(TASK DIRECTIONS)
If a line in the records below contains the word "computer", copy it out.

Data records:
========

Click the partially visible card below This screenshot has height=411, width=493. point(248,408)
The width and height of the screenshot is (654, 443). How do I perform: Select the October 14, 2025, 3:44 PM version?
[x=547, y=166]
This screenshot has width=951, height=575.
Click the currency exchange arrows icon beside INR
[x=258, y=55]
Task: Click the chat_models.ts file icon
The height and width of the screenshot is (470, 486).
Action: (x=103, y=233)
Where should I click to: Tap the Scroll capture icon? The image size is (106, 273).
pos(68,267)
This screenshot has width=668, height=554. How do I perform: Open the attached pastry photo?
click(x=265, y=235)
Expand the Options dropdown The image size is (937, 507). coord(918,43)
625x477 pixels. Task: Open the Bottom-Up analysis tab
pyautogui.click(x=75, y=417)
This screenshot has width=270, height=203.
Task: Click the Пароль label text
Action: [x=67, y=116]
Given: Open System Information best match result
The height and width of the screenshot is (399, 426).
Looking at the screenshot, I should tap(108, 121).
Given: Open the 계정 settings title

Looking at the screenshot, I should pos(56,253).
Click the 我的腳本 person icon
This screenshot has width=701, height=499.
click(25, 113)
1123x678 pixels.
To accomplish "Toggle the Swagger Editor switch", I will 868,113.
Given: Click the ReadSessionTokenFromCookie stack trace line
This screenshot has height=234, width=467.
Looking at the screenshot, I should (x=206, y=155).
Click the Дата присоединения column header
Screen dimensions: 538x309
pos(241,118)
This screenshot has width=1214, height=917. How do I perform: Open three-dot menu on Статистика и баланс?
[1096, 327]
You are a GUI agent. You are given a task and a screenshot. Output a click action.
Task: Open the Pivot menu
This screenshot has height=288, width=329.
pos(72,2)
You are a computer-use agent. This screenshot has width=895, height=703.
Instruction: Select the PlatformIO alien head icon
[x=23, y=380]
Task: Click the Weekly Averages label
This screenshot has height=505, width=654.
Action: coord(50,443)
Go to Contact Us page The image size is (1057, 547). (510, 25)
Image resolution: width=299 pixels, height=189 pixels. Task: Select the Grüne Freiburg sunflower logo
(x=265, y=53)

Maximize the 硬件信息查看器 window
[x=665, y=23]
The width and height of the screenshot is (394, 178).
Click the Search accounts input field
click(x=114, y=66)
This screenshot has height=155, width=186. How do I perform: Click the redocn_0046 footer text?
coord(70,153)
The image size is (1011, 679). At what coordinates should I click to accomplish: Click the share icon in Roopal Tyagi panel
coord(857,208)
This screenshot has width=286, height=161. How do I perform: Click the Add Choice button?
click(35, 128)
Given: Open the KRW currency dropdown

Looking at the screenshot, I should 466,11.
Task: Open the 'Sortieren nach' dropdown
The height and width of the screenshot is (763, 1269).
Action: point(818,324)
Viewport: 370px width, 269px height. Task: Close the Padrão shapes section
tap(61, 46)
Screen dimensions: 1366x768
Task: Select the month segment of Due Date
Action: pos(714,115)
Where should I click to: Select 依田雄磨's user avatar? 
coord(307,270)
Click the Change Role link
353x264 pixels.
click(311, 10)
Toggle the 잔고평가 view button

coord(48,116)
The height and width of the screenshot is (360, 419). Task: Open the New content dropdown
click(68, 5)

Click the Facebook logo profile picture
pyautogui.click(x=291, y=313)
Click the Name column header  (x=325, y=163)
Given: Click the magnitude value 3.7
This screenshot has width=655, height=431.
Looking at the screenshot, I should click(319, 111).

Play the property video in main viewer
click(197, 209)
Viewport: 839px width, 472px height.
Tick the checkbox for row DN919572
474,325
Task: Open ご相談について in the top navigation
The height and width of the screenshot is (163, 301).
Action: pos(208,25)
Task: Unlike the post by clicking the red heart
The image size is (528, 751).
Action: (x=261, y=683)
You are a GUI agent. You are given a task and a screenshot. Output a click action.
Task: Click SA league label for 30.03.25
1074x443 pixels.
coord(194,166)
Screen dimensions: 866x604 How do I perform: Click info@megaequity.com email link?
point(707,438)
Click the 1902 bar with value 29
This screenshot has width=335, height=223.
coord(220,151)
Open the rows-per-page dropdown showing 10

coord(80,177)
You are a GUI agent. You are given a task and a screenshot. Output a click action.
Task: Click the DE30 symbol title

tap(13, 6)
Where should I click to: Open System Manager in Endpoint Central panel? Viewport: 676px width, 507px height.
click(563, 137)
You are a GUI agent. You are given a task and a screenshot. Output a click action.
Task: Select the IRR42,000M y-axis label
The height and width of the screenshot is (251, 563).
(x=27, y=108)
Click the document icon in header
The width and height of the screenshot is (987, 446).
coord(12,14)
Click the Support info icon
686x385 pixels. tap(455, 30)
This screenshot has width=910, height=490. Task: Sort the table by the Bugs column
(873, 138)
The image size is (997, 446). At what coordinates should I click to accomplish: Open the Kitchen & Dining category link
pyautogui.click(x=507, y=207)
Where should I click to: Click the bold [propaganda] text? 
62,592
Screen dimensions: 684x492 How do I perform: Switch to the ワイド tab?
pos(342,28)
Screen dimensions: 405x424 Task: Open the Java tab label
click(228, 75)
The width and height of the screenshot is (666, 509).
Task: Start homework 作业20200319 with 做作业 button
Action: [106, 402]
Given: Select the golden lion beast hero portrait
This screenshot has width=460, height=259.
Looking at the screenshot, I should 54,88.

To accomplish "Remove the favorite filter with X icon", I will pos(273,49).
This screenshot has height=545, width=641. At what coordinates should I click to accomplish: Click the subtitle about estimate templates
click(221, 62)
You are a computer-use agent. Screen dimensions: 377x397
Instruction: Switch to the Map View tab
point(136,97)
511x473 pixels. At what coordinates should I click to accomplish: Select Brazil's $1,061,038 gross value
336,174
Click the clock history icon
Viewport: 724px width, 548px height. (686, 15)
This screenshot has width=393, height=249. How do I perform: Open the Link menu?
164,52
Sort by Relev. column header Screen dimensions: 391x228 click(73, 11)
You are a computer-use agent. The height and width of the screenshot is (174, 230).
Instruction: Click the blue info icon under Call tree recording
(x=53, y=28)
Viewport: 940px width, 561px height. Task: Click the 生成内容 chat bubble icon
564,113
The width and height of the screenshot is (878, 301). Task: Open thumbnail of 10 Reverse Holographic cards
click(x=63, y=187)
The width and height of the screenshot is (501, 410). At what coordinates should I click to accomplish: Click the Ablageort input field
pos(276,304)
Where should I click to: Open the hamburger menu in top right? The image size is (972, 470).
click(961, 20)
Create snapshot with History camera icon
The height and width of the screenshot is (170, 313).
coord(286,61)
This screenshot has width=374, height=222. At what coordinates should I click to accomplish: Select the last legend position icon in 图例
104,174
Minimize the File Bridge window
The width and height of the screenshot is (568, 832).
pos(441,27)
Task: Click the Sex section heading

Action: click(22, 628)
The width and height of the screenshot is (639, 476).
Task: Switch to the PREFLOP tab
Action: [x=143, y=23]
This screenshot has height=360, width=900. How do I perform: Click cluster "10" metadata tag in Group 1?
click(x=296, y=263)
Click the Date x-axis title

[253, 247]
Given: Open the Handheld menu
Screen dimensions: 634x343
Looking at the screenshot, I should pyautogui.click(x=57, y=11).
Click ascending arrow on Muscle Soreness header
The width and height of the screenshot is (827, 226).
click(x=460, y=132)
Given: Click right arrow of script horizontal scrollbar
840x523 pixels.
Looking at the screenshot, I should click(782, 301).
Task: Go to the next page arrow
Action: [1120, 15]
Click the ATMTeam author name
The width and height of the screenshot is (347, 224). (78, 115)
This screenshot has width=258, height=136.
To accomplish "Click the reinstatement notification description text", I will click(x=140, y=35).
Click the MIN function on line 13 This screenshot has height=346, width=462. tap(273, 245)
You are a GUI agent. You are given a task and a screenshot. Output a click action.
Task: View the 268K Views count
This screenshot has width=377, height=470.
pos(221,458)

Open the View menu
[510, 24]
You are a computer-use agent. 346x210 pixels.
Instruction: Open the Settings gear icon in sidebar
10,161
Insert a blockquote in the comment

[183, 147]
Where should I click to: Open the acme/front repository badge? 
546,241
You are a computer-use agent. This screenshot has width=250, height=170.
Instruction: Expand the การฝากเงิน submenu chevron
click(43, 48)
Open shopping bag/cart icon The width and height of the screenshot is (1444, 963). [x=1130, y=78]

========

(SOLUTION FOR THIS PROBLEM)
You are a computer-use agent. This screenshot has width=895, height=703.
You are a computer-use agent. Screen dimensions: 377x397
You are a computer-use agent. The height and width of the screenshot is (174, 230).
You are a computer-use agent. 346x210 pixels.
You are a computer-use agent. This screenshot has width=250, height=170.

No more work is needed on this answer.